* **Problem details**: This exercise needs all of the entries set down again, exactly as they read.

Start of Block

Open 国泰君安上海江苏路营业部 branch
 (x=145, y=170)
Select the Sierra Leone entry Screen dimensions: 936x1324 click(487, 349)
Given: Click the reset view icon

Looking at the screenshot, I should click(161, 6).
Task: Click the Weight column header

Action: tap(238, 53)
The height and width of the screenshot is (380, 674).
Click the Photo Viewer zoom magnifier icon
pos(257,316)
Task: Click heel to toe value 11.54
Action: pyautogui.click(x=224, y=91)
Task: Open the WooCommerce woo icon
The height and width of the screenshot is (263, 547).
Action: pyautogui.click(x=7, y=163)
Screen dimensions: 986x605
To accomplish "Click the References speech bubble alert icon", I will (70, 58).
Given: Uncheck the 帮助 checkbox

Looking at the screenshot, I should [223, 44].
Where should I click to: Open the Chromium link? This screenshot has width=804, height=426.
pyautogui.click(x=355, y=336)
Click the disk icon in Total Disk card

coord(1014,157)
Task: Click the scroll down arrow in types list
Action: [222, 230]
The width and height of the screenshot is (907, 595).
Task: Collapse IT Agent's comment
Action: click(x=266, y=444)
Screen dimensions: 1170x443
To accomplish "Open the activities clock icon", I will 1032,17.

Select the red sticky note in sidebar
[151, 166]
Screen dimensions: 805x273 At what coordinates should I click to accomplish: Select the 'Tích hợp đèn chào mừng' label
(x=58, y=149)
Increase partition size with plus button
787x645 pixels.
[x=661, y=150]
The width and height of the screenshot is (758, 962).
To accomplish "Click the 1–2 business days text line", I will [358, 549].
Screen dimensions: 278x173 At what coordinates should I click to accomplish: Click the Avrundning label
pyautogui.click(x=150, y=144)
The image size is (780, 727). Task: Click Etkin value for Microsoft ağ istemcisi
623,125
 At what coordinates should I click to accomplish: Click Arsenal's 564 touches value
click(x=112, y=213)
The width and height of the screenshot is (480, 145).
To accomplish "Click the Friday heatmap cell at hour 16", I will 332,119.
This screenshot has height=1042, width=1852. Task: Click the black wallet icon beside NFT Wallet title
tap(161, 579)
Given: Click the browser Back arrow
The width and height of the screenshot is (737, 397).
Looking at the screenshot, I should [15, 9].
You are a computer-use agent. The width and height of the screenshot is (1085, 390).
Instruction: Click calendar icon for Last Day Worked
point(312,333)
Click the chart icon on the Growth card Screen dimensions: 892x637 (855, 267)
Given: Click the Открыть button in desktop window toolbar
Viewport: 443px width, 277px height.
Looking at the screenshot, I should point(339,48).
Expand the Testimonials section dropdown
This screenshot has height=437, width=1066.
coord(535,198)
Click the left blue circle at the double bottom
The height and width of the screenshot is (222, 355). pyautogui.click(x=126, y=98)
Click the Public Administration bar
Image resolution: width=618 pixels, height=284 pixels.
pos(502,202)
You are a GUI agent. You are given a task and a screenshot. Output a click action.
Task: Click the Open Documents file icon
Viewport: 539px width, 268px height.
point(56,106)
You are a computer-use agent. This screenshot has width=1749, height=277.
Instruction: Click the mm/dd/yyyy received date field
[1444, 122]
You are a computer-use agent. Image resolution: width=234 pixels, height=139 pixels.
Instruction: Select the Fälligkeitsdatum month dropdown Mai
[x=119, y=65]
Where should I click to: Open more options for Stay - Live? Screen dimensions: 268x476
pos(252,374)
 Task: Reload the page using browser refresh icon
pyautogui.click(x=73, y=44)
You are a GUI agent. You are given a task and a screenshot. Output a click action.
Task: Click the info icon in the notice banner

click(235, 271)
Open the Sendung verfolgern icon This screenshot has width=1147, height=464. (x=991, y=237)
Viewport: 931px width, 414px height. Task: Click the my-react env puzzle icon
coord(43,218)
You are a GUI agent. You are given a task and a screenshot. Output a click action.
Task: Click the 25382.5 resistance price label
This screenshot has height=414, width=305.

End of Block

* **Your solution**:
Open 国泰君安上海江苏路营业部 branch
 (x=145, y=170)
Select the Sierra Leone entry Screen dimensions: 936x1324 click(487, 349)
Given: Click the reset view icon

Looking at the screenshot, I should click(161, 6).
Task: Click the Weight column header

Action: tap(238, 53)
The height and width of the screenshot is (380, 674).
Click the Photo Viewer zoom magnifier icon
pos(257,316)
Task: Click heel to toe value 11.54
Action: pyautogui.click(x=224, y=91)
Task: Open the WooCommerce woo icon
The height and width of the screenshot is (263, 547).
Action: pyautogui.click(x=7, y=163)
Screen dimensions: 986x605
To accomplish "Click the References speech bubble alert icon", I will (70, 58).
Given: Uncheck the 帮助 checkbox

Looking at the screenshot, I should [223, 44].
Where should I click to: Open the Chromium link? This screenshot has width=804, height=426.
pyautogui.click(x=355, y=336)
Click the disk icon in Total Disk card

coord(1014,157)
Task: Click the scroll down arrow in types list
Action: [222, 230]
The width and height of the screenshot is (907, 595).
Task: Collapse IT Agent's comment
Action: click(x=266, y=444)
Screen dimensions: 1170x443
To accomplish "Open the activities clock icon", I will 1032,17.

Select the red sticky note in sidebar
[151, 166]
Screen dimensions: 805x273 At what coordinates should I click to accomplish: Select the 'Tích hợp đèn chào mừng' label
(x=58, y=149)
Increase partition size with plus button
787x645 pixels.
[x=661, y=150]
The width and height of the screenshot is (758, 962).
To accomplish "Click the 1–2 business days text line", I will [358, 549].
Screen dimensions: 278x173 At what coordinates should I click to accomplish: Click the Avrundning label
pyautogui.click(x=150, y=144)
The image size is (780, 727). Task: Click Etkin value for Microsoft ağ istemcisi
623,125
 At what coordinates should I click to accomplish: Click Arsenal's 564 touches value
click(x=112, y=213)
The width and height of the screenshot is (480, 145).
To accomplish "Click the Friday heatmap cell at hour 16", I will 332,119.
This screenshot has height=1042, width=1852. Task: Click the black wallet icon beside NFT Wallet title
tap(161, 579)
Given: Click the browser Back arrow
The width and height of the screenshot is (737, 397).
Looking at the screenshot, I should [15, 9].
You are a computer-use agent. The width and height of the screenshot is (1085, 390).
Instruction: Click calendar icon for Last Day Worked
point(312,333)
Click the chart icon on the Growth card Screen dimensions: 892x637 (855, 267)
Given: Click the Открыть button in desktop window toolbar
Viewport: 443px width, 277px height.
Looking at the screenshot, I should point(339,48).
Expand the Testimonials section dropdown
This screenshot has height=437, width=1066.
coord(535,198)
Click the left blue circle at the double bottom
The height and width of the screenshot is (222, 355). pyautogui.click(x=126, y=98)
Click the Public Administration bar
Image resolution: width=618 pixels, height=284 pixels.
pos(502,202)
You are a GUI agent. You are given a task and a screenshot. Output a click action.
Task: Click the Open Documents file icon
Viewport: 539px width, 268px height.
point(56,106)
You are a computer-use agent. This screenshot has width=1749, height=277.
Instruction: Click the mm/dd/yyyy received date field
[1444, 122]
You are a computer-use agent. Image resolution: width=234 pixels, height=139 pixels.
Instruction: Select the Fälligkeitsdatum month dropdown Mai
[x=119, y=65]
Where should I click to: Open more options for Stay - Live? Screen dimensions: 268x476
pos(252,374)
 Task: Reload the page using browser refresh icon
pyautogui.click(x=73, y=44)
You are a GUI agent. You are given a task and a screenshot. Output a click action.
Task: Click the info icon in the notice banner

click(235, 271)
Open the Sendung verfolgern icon This screenshot has width=1147, height=464. (x=991, y=237)
Viewport: 931px width, 414px height. Task: Click the my-react env puzzle icon
coord(43,218)
You are a GUI agent. You are given a task and a screenshot. Output a click action.
Task: Click the 25382.5 resistance price label
This screenshot has height=414, width=305.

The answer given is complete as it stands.